Vu la procédure suivante :
Procédure contentieuse antérieure :
Mme A... B... a demandé au tribunal administratif de Nantes d'annuler la décision du 11 juin 2020 par laquelle le ministre de l'intérieur a ajourné à deux ans sa demande de naturalisation.
Par un jugement n° 2008980 du 29 novembre 2023, le tribunal administratif de Nantes a annulé la décision du 11 juin 2020 du ministre de l'intérieur et a enjoint à cette autorité de réexaminer la demande de naturalisation présentée par Mme B....
Procédure devant la cour :
Par une requête, enregistrée le 23 janvier 2024, le ministre de l'intérieur demande à la cour d'annuler ce jugement du tribunal administratif de Nantes et de rejeter la demande présentée par Mme B... devant le tribunal administratif de Nantes.
Il soutient que :
-il ne peut être considéré que, du fait de la convocation de l'intéressée le 28 avril 2020 par le préfet du Val-de-Marne, la décision du 16 juillet 2019 par laquelle ce même préfet avait ajourné à deux ans la demande de naturalisation s'est trouvée abrogée ;
- en outre, une décision implicite de rejet du recours formé à l'encontre de la décision du 16 juillet 2019 du préfet du Val-de-Marne ajournant à deux ans la demande de naturalisation de Mme B... s'étant substituée le 16 février 2020 à cette décision, le préfet du Val-de-Marne n'a pu abroger le 28 avril 2020 la décision du 16 juillet 2019, qui avait disparu de l'ordonnancement juridique ;
- la décision contestée du 11 juin 2020 est suffisamment motivée ;
- elle n'est pas entachée d'erreur manifeste d'appréciation.
Par un mémoire en défense, enregistré le 28 novembre 2024, Mme B..., représenté par Me Nguiyan, conclut au rejet de la requête et demande à la cour de mettre à la charge de l'Etat le versement d'une somme de 2 000 euros sur le fondement des dispositions de l'article L. 761-1 du code de justice administrative.
Elle soutient que les moyens invoqués ne sont pas fondés.
Vu les autres pièces du dossier.
Vu :
- le code civil ;
- le code des relations entre le public et l'administration ;
- la loi n° 98-170 du 16 mars 1998 relative à la nationalité ;
- le décret n° 93-1362 du 30 décembre 1993 ;
- le code de justice administrative.
La présidente de la formation de jugement a dispensé le rapporteur public, sur sa proposition, de prononcer des conclusions à l'audience.

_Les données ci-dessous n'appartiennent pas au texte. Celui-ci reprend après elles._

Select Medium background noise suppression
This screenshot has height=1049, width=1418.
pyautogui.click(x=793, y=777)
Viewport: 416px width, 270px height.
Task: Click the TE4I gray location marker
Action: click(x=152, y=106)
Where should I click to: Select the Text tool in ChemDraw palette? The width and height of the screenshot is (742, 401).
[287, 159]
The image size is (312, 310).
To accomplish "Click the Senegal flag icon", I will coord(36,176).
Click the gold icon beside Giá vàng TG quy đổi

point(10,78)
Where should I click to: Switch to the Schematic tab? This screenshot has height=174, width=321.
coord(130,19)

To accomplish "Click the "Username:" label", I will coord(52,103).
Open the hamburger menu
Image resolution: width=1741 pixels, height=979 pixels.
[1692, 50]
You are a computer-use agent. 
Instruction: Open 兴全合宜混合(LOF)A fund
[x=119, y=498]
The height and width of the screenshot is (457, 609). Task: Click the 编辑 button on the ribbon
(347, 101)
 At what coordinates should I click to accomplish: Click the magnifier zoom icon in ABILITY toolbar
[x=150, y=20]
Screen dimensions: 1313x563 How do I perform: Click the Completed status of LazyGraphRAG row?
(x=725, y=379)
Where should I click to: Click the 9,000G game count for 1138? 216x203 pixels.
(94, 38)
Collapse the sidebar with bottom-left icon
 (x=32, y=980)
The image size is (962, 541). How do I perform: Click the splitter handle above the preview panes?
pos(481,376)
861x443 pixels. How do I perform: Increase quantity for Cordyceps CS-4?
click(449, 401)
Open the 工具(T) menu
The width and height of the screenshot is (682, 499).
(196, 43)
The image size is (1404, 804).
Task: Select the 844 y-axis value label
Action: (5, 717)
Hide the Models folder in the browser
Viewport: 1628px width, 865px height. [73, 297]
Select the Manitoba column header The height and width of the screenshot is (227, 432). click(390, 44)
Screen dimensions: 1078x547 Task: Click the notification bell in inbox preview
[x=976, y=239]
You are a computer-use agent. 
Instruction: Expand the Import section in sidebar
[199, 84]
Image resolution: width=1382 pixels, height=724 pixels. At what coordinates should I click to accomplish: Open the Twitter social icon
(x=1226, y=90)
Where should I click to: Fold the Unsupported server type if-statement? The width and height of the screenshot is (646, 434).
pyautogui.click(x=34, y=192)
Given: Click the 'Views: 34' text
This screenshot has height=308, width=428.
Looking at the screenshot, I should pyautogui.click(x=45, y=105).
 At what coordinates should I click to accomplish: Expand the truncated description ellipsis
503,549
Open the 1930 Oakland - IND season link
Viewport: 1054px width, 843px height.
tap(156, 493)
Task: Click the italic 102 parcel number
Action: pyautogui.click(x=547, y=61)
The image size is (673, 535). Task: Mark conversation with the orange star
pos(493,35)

Les parties ont été régulièrement averties du jour de l'audience.
Le rapport de M. Mas a été entendu au cours de l'audience publique.
Considérant ce qui suit :
1. Mme B..., ressortissante camerounaise née le 1er septembre 1980, a sollicité sa naturalisation. Par une décision du 16 juillet 2019, le préfet du Val-de-Marne a ajourné sa demande à deux ans. Mme B... a formé à l'encontre de cette décision le recours administratif auprès du ministre de l'intérieur prévu par l'article 45 du décret du 30 décembre 1993 susvisé. Ce recours a été rejeté par une décision implicite du ministre de l'intérieur née le 16 février 2020, à laquelle s'est ultérieurement substituée une décision explicite de la même autorité du 11 juin 2020. Par un jugement du 29 novembre 2023, le tribunal administratif de Nantes a annulé, à la demande de Mme B..., la décision du 11 juin 2020 du ministre de l'intérieur.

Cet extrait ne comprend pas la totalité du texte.